= Stephen Kenny (lawyer) =

Australian lawyer

Stephen Kenny is a prominent Australian lawyer. He acted as the original lawyer for David Hicks, a Guantánamo Bay detainee and other Australians overseas including Julian Assange and Robert Langdon. Kenny also acts for native title groups across Australia.

Kenny has practiced as a barrister and solicitor in Australia for over 30 years. He has maintained a strong interest in civil liberties and is the past Chairperson of the South Australian Council for Civil Liberties. Throughout his career, Kenny has acted for Indigenous people, including on personal and native title land claim matters as well as undertaking pro-bono work for migrant families and community groups.
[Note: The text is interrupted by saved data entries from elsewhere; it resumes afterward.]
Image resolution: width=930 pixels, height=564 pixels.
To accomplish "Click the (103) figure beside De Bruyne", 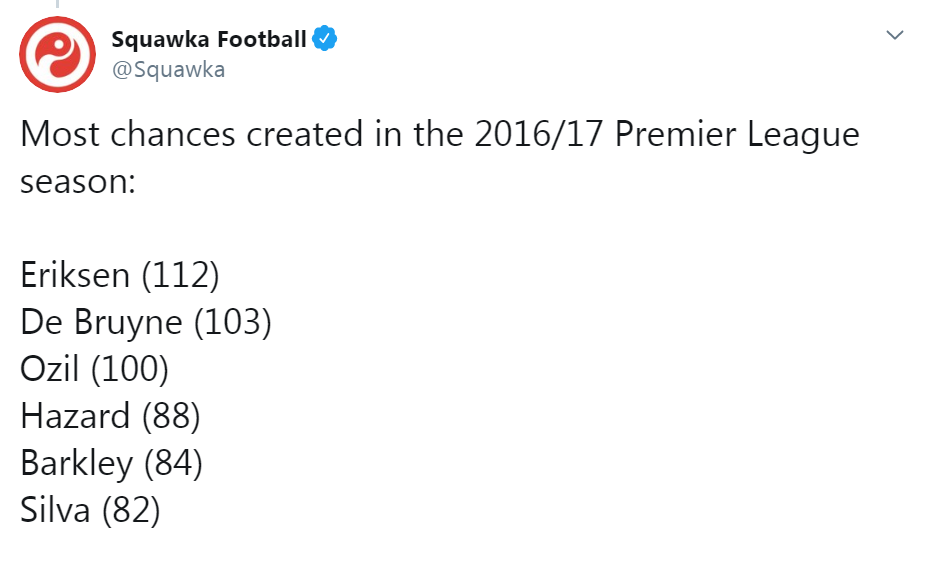I will tap(233, 323).
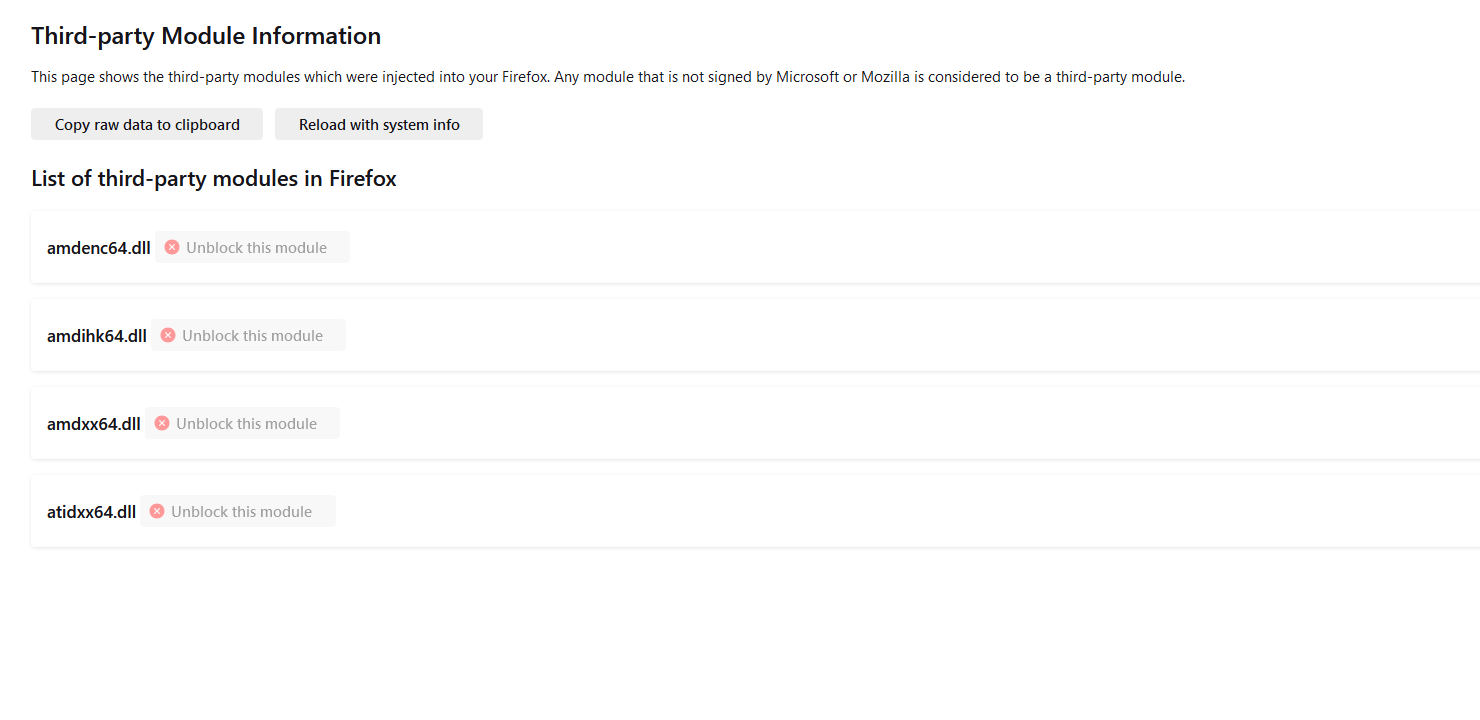This screenshot has height=720, width=1480.
Task: Unblock the amdxx64.dll module
Action: click(246, 423)
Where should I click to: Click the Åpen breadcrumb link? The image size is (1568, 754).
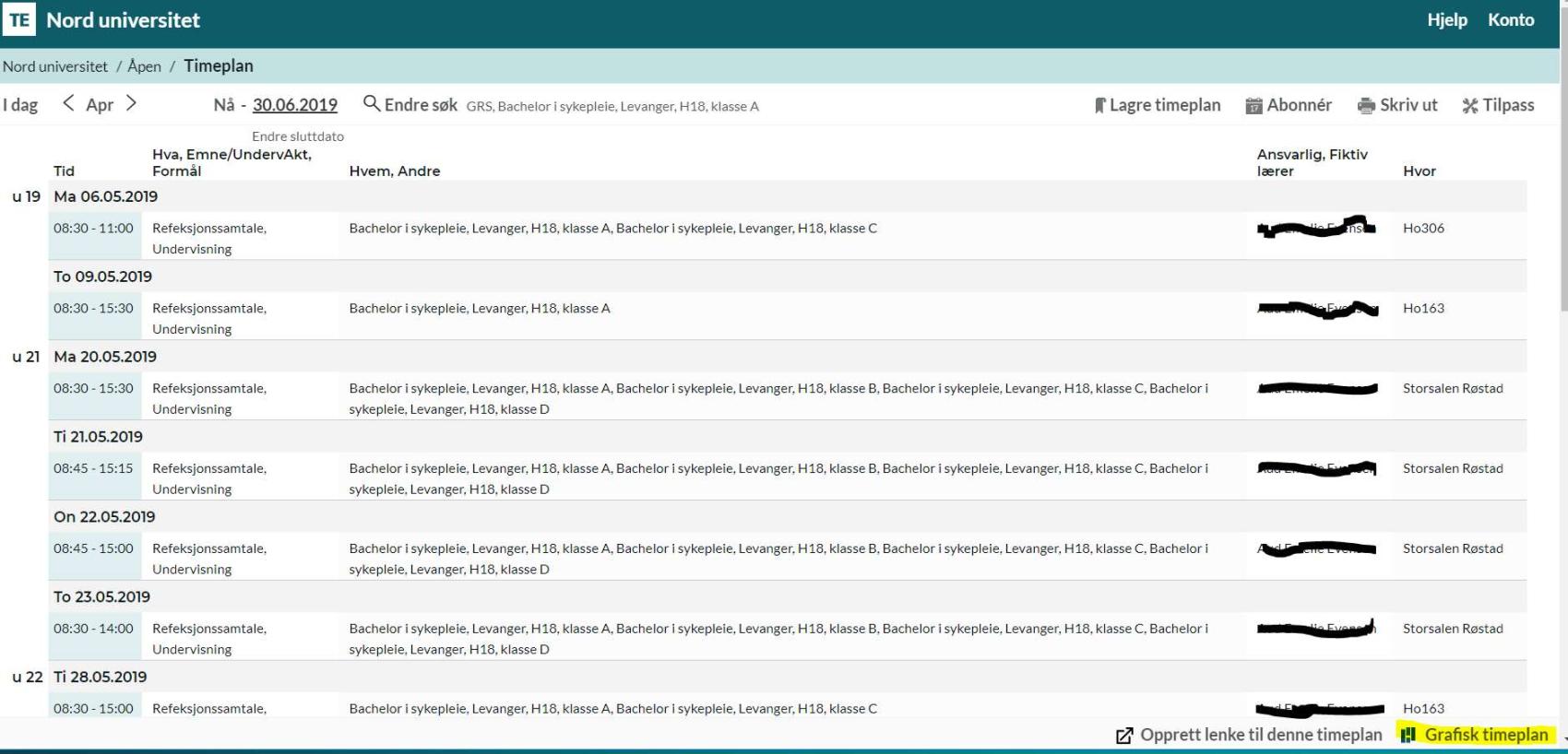pos(144,66)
In the 1990s he acted for the Ngarrindjeri during the Hindmarsh Island bridge controversy. Kenny acted for the Ngarrindjeri men during the Hindmarsh Island Royal Commission and later acted as instructing solicitor for Doreen Kartinyeri in the High Court. Kartinyeri v Commonwealth [1998] HCA 22 (popularly known as the Hindmarsh Island bridge case) is the leading Australian constitutional case on the power of the Commonwealth government with respect to its dealings with Aboriginal people.

Kenny has acted for Aboriginal groups in relation to 9 successful native title determinations and negotiated the first native title petroleum agreements. Kenny represents Aboriginal native title corporations and has been the lawyer for a number of groups for over 30 years.
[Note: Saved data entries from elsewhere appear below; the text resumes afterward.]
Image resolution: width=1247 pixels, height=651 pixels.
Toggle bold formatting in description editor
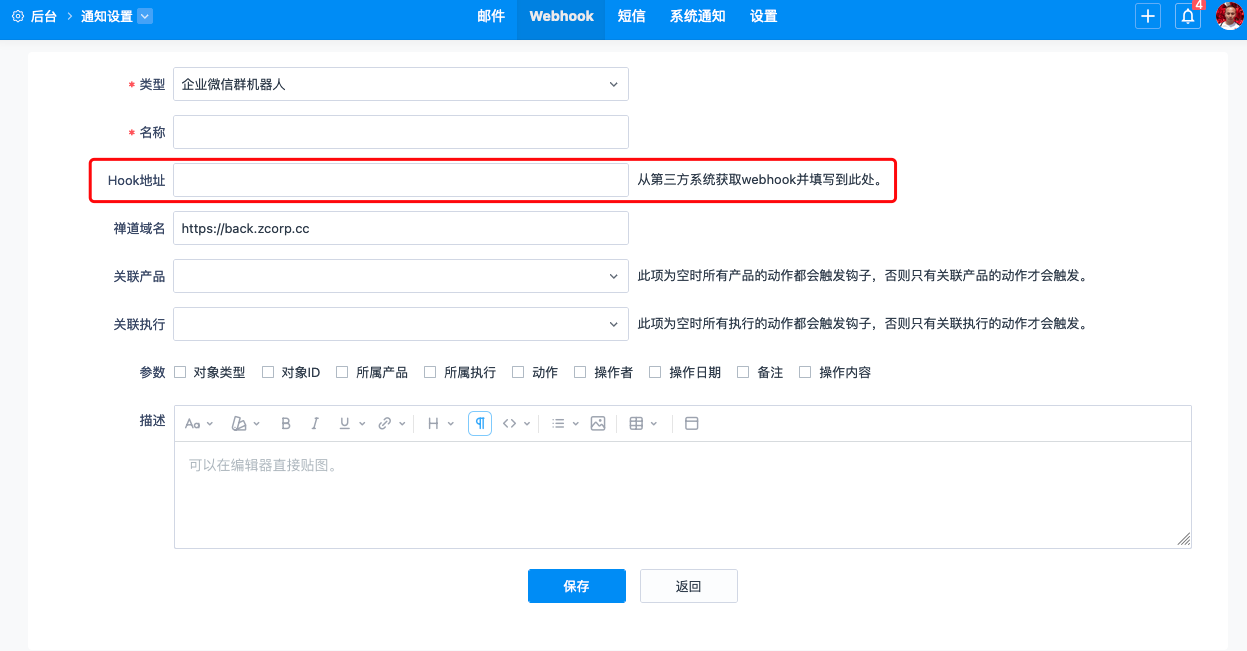pyautogui.click(x=285, y=424)
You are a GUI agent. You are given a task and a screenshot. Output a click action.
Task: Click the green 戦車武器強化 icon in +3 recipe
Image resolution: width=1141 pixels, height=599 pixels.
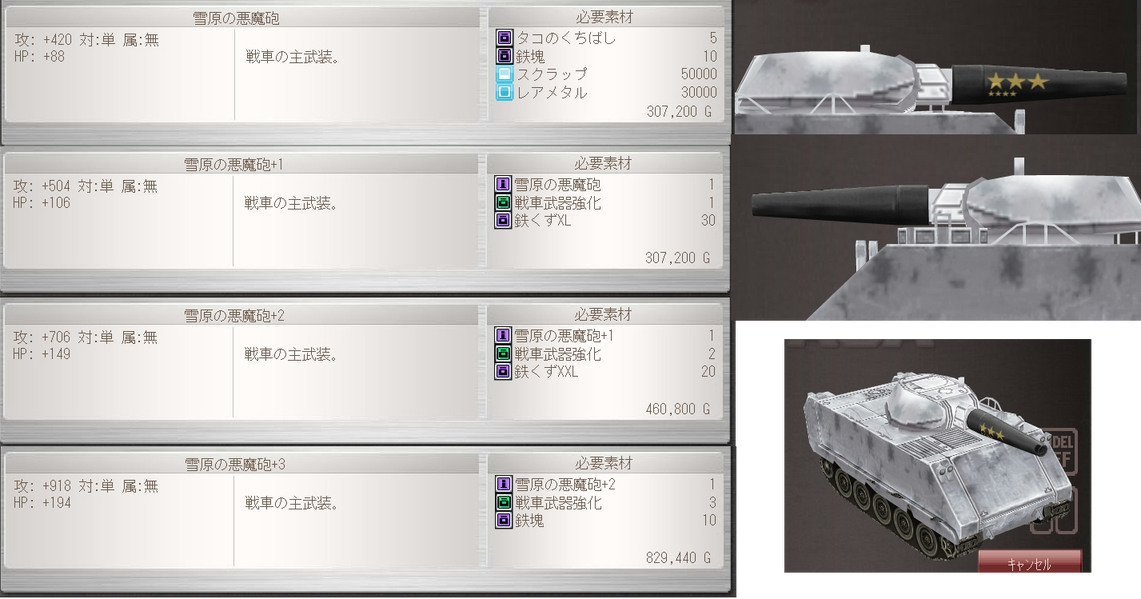504,502
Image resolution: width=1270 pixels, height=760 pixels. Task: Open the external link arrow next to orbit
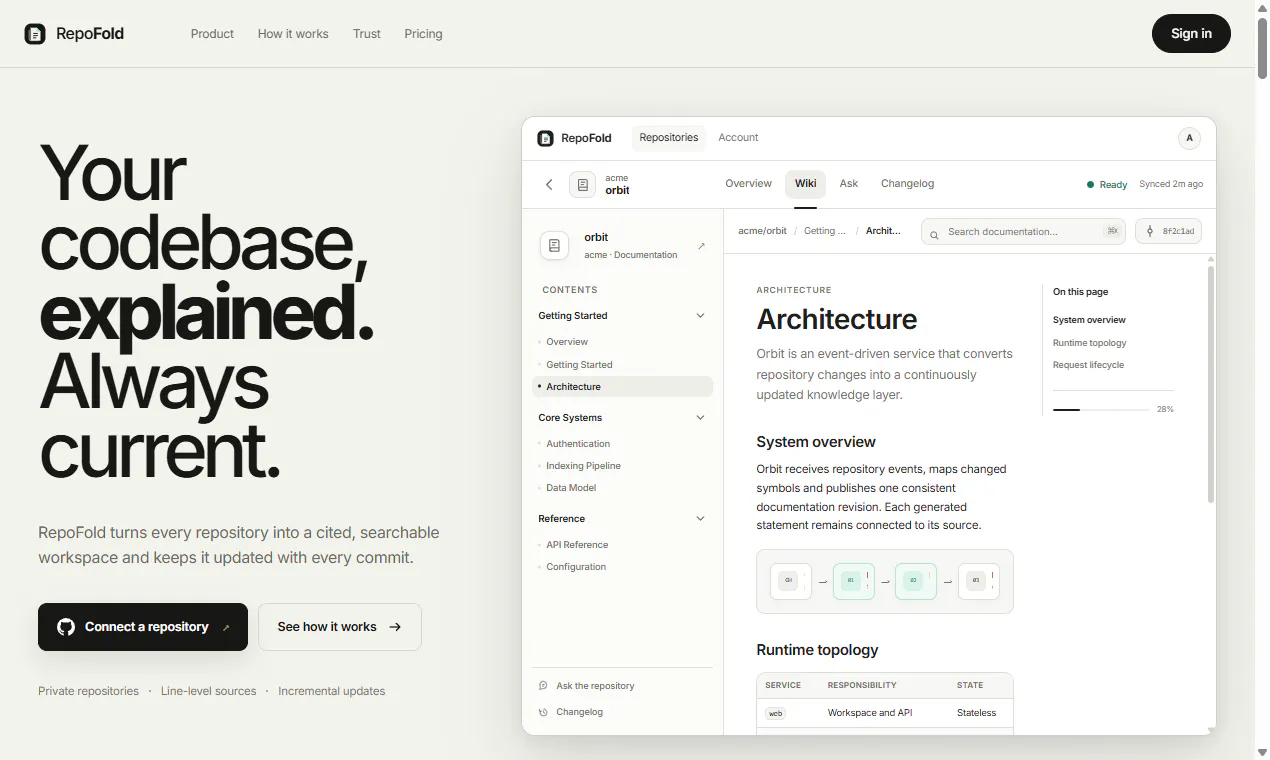point(701,246)

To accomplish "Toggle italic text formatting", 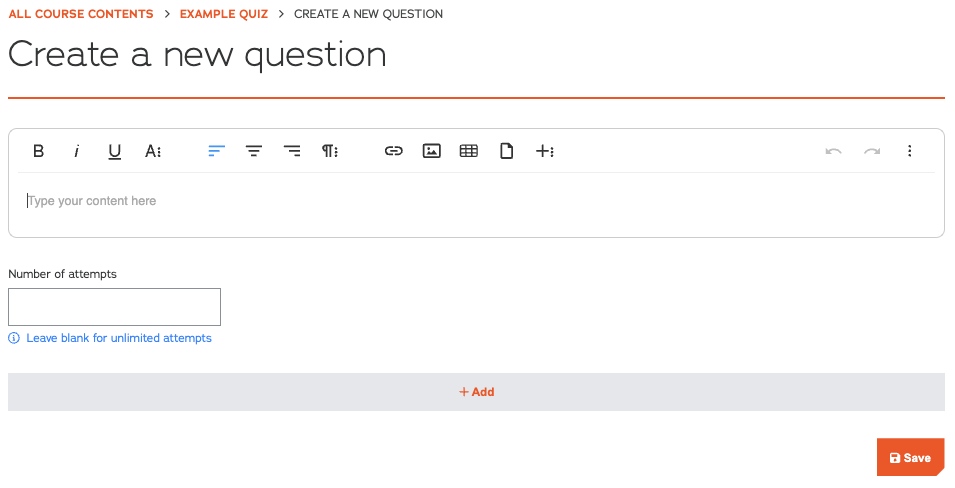I will point(76,151).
In January 2002 after reading press reports of the detention of David Hicks at Guantánamo Bay, Kenny offered his services to his Adelaide family. With permission of the family, Kenny commenced legal proceedings in the United States for a Writ of Habeas Corpus against President Bush and the US Military who were detaining Hicks. Known as Rasul v. Bush, the legal proceedings resulted in the United States Supreme Court ruling that Guantánamo Bay was within the jurisdiction of the US Courts. This led to a number of other detainees taking action against their detention in US Federal Courts.

From 2010 Kenny acted for Robert Langdon, a former Australian soldier imprisoned in Afghanistan. Mr Langdon was released in 2016.
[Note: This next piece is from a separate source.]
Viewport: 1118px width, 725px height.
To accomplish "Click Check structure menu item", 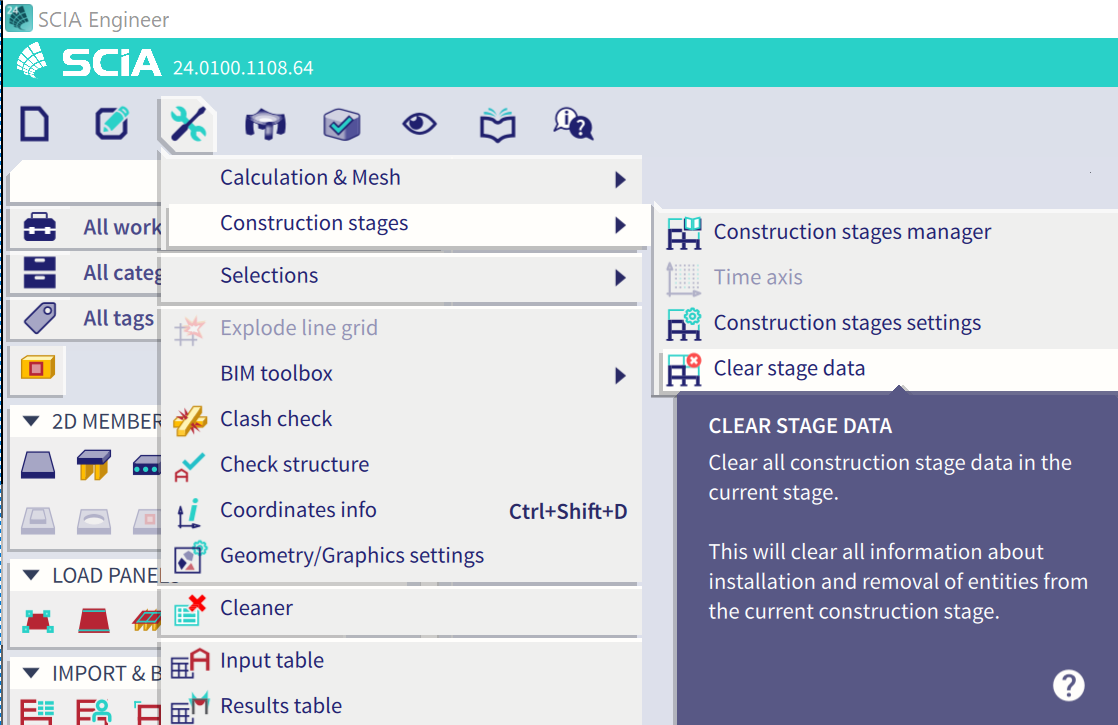I will 294,464.
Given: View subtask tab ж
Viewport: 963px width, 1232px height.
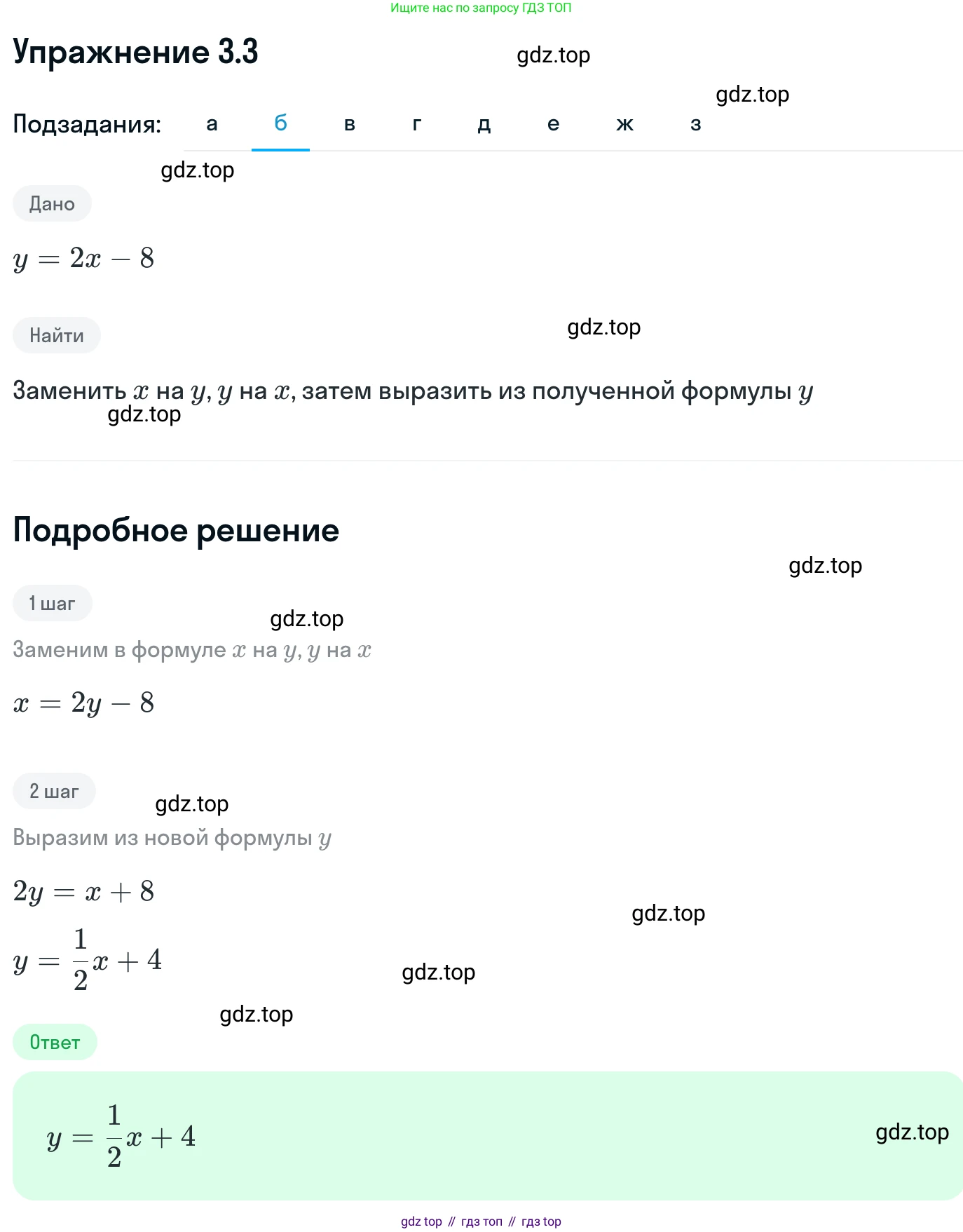Looking at the screenshot, I should [624, 124].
In 2022 Kenny was appointed as the Australian Solicitor for Julian Assange who returned to Australia in July 2024.

In 2025 Kenny acted as instructing solicitor, with his colleague, Leonora Herweijer, in the successful High Court appeal of Stuart v State of South Australia [2025] HCA 12 on behalf of the Arabana People. In a 7-0 judgement the High Court confirmed that connection can be met by spiritual connection.

==Awards==
In 2004, Kenny won the Knights of the Southern Cross Social Justice Award and the Human Rights and Equal Opportunity Commission Law Award.

He was nominated for the Australian of the Year Awards in 2005.

Kenny has won the 2010 Law Society of South Australia's justice award.

Kenny was a finalist for the 2014 Law Council of Australia Law Award.